EXERCISE: Your task is to retype each line of the data below exactly.

Stored dataset items

◆ ◆ ◆ ◆ ◆

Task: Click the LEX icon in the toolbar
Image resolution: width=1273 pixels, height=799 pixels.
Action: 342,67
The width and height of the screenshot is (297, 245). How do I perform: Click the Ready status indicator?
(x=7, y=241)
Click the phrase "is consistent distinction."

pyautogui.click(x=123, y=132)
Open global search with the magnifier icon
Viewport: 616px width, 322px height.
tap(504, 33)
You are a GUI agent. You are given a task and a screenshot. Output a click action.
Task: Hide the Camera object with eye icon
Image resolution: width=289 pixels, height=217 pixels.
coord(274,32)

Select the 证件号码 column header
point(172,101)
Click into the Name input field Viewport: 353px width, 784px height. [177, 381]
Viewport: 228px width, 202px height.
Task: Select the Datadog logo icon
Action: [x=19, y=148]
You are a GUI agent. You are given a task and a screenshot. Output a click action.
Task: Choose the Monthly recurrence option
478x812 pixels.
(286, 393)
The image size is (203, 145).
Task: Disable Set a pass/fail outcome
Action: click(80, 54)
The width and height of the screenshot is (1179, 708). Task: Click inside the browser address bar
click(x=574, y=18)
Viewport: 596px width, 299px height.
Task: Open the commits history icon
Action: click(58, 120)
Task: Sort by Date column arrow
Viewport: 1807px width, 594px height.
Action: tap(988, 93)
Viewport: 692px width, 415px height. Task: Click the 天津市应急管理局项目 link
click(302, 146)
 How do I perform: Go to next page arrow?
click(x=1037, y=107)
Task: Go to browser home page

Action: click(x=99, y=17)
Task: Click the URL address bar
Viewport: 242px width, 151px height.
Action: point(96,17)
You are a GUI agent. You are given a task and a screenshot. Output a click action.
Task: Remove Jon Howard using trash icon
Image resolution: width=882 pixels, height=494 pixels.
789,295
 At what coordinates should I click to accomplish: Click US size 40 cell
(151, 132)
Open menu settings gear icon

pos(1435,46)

◆ ◆ ◆ ◆ ◆

RESPONSE BELOW:
Task: Click the LEX icon in the toolbar
Image resolution: width=1273 pixels, height=799 pixels.
Action: 342,67
The width and height of the screenshot is (297, 245). How do I perform: Click the Ready status indicator?
(x=7, y=241)
Click the phrase "is consistent distinction."

pyautogui.click(x=123, y=132)
Open global search with the magnifier icon
Viewport: 616px width, 322px height.
tap(504, 33)
You are a GUI agent. You are given a task and a screenshot. Output a click action.
Task: Hide the Camera object with eye icon
Image resolution: width=289 pixels, height=217 pixels.
coord(274,32)

Select the 证件号码 column header
point(172,101)
Click into the Name input field Viewport: 353px width, 784px height. [177, 381]
Viewport: 228px width, 202px height.
Task: Select the Datadog logo icon
Action: [x=19, y=148]
You are a GUI agent. You are given a task and a screenshot. Output a click action.
Task: Choose the Monthly recurrence option
478x812 pixels.
(286, 393)
The image size is (203, 145).
Task: Disable Set a pass/fail outcome
Action: click(80, 54)
The width and height of the screenshot is (1179, 708). Task: Click inside the browser address bar
click(x=574, y=18)
Viewport: 596px width, 299px height.
Task: Open the commits history icon
Action: click(58, 120)
Task: Sort by Date column arrow
Viewport: 1807px width, 594px height.
Action: tap(988, 93)
Viewport: 692px width, 415px height. Task: Click the 天津市应急管理局项目 link
click(302, 146)
 How do I perform: Go to next page arrow?
click(x=1037, y=107)
Task: Go to browser home page

Action: click(x=99, y=17)
Task: Click the URL address bar
Viewport: 242px width, 151px height.
Action: point(96,17)
You are a GUI agent. You are given a task and a screenshot. Output a click action.
Task: Remove Jon Howard using trash icon
Image resolution: width=882 pixels, height=494 pixels.
789,295
 At what coordinates should I click to accomplish: Click US size 40 cell
(151, 132)
Open menu settings gear icon

pos(1435,46)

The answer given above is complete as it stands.